Monday, 11 January 2010

Reflecting on analysis

Drawing pictures helps to discover and analyse my thoughts on a situation.

Checkland's soft system analysis requires the drawing of a rich picture as the first stage of the analysis of a messy situation. For those who immediately say, "but I can't draw", it's the quality of the analysis that matters , not the quality of the artistry, which you don't have to show anyone anyhow. The pictures draw attention to features that you otherwise don't notice. Interviewees that use visual metaphors help me to draw such a picture. For example, they talk about
  • the middle ground
  • positions drawn
  • adversaries
which gives a picture of a battlefield, and you have the start of a story you want to write.

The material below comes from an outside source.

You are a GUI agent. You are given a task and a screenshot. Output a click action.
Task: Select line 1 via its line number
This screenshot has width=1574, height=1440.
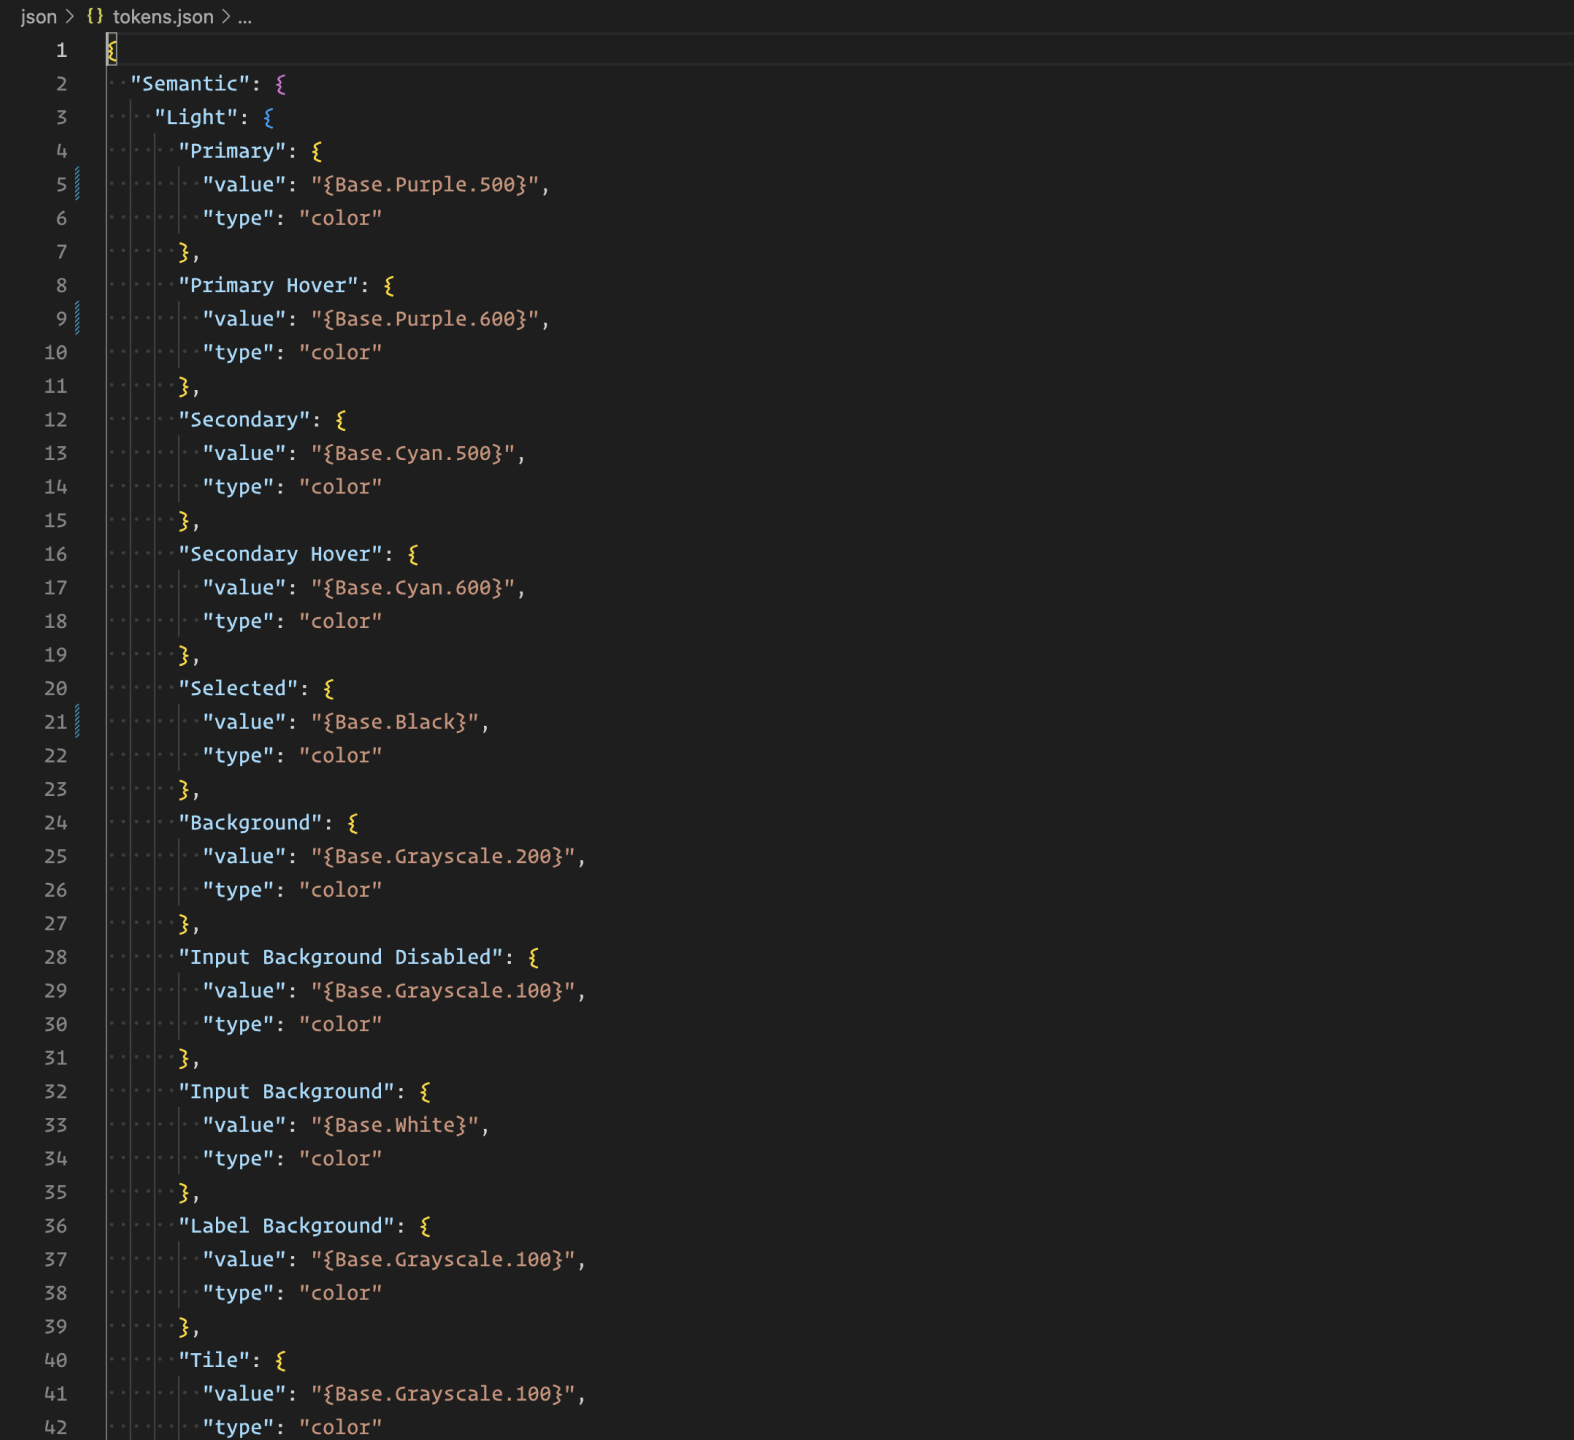click(x=61, y=50)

Draw first, then check. If you check your picture includes:
  1. facts
  2. structure
  3. process
  4. climate
  5. queries
you probably have done a lot of thought and analysis.
  1. Facts include little charts of numbers, or graphs or percentages.
  2. Structure can be of accountability, or hierarchy or informal structure, and again can be little charts - who needs drawing skill for those?
  3. Process is the way that things get done.
  4. Climate is the interesting one - not weather climate but the atmosphere in a work situation because it reveals issues and problem situations. I once had an interviewee that referred to someone being in the firing line, so my sketch had a blindfolded person facing a row of guns. Maybe the process create the climate or maybe new processes can change the climate - you can't tell until you notice them.
  5. Queries is a kind of catch-all because it's the bits where you don't yet know something, but at least you know you don't know, so I tag them when I'm coding in Nvivo, in the hope that I can go back to a participant and ask for the missing information.
How do I do use these sketches for writing? I can take the features and pull stories from them, especially from the climate sketches. But by checking that I have something against each of those five headings, they're most useful for analysis.

I can't blog my pictures - initial analysis isn't sequential enough to write about. I draw the pictures by hand, sometimes left handed so I get both sides of my brain to tackle the problem, and a computer doesn't afford that kind of work.

Drawing pictures is about analysis, not about writing.

Checkland, P. (1981). Systems Thinking, Systems Practice.
Checkland, P. (1999). Systems Thinking, Systems Practice : With, Soft Systems Methodology ; a 30 Year Retrospective. Chichester, Wiley
Checkland, P. and J. Scholes (1990). Soft Systems Methodology in Action. Chichester, Wiley
Checkland's work is also referred to in Miles & Huberman in Miles, M. B. and A. M. Huberman (1994). Qualitative Data Analysis : An Expanded Sourcebook. Thousand Oaks, Sage Publications.